Sources: Cerebras models, Groq rate limits, SambaNova limits, Mistral tiers, OpenRouter free models.

GitHub Copilot Free — not usable

50 premium requests/month + 2,000 completions/month. Copilot SDK public preview now reaches Free accounts, but 50 turns/month burns in one agent session. Not a foundation.

Local models (zero marginal)

Ollama exposes OpenAI-compatible /v1/chat/completions + native /api/chat with tool calling. On an M3/M4 Max 64–128GB, the plausibly-good-enough options in April 2026:

Qwen3-Coder-Next (80B MoE, ~3B active, 256k ctx) — Sonnet-4.5-level coding on 64GB. Best tool-use-ready local option.
GLM-4.7 (355B / 32B active) — needs 128GB+.
Kimi K2.5 (1T / 32B active) — runs on 128GB M4 Max at ~1.7 tok/s; too slow for interactive loops.
DeepSeek-V3.1-Nex-N1 — strong tool use, tight on 64GB.

Zero quota anxiety, offline, no ToS surface. A fallback that's always available.

Proxies and routers

If the invocable speaks OpenAI chat-completions and the backend is swappable, two layers matter:

CLIProxyAPI (router-for-me/CLIProxyAPI) — wraps Gemini CLI, Antigravity, ChatGPT Codex, and Claude Code behind one OpenAI/Gemini/Claude/Codex-compatible endpoint, reusing each tool's OAuth. Most comprehensive. 26.8k stars, actively maintained (v6.9.28 on 2026-04-17). This is the one to watch.

LiteLLM (BerriAI/litellm) — the router in front of everything. 43.7k stars, normalizes tool-call schemas, streams reasoning blocks correctly, supports fallback chains. Security advisory March 2026 — pin versions.

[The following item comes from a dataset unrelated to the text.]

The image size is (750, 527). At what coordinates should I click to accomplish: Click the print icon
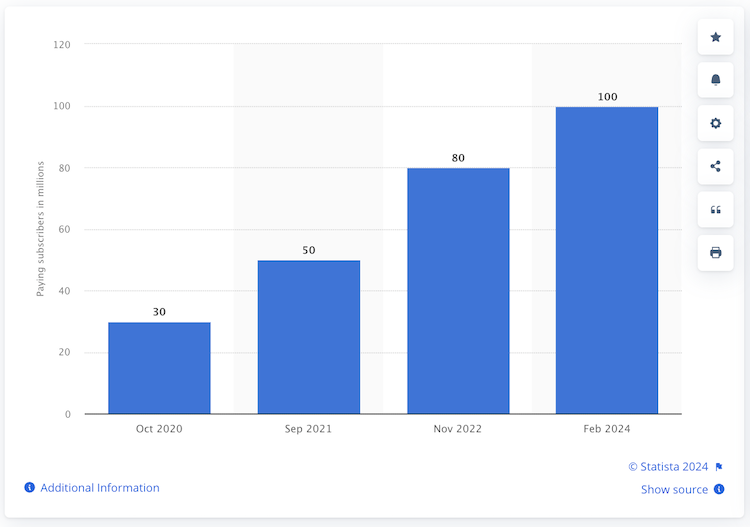click(x=715, y=252)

What breaks across all proxies:

Auth refresh on OAuth-based wraps (most common failure mode)
Rate limit bleed-through — upstream quota exhaustion surfaces as odd errors
Reasoning/thinking blocks round-trip poorly
Parallel tool calls and Anthropic↔︎OpenAI tool schema translation are the usual fidelity gaps

Stale/dead: reverse-engineered ChatGPT-UI proxies (acheong08/ChatGPT, PawanOsman/ChatGPT) die to Cloudflare/Turnstile updates. Don't build on them.

Recommended pilot shape

Keep the invocable contract model-agnostic (accepts session/context/prompt, emits tool-calls), and treat the backend as a ranked fallback chain:

Default free — Gemini CLI under personal OAuth. 1,000 RPD Flash, first-party blessed, native stdin/stdout JSON. Zero cost, zero ToS risk. Start here.
Free bulk — Cerebras via thin HTTP wrapper. 1M tok/day when the pilot wants volume.
First-party paid — Codex CLI under ChatGPT Pro. When you want OpenAI-grade reasoning. codex exec --json matches the invocable pattern exactly. Within ToS.
Fixed-cost "unlimited" lane — Cursor Pro $20 via opencode-cursor proxy. ToS-gray, accept the risk. The one real hammer-it-flat-fee bucket.
Always-on fallback — Local Ollama + Qwen3-Coder-Next. Offline, no quota.
Escape hatch — Raw Anthropic / OpenAI API. When nothing else works and correctness matters.

All six fit the same invocable contract. The backend becomes a config choice, not an architectural coupling.

Uncertainty register

Anthropic's April 4 2026 third-party-harness ban: direction attested across multiple sources, exact date and wording from third-party summaries.
Copilot Business premium-request allowance: dropped from public plans page; current number is contact-sales.
Copilot SDK per-turn metering: documented as identical to IDE, not independently verified for SDK-specific discounts.
Codex Pro $100 "2x bonus until May 31 2026": promo, verify before committing.
Exact 2026 model naming (GPT-5.4, 5.3-Codex, -Spark, Opus 4.7) accurate at time of writing; churns quarterly.
Cerebras model deprecation schedule (Feb 16 2026 on Llama 3.3 70B and Qwen3 32B): verify catalog.
Cost ratios (10–100× Codex vs. API, 7–50× Copilot vs. Azure) are order-of-magnitude, not quotes.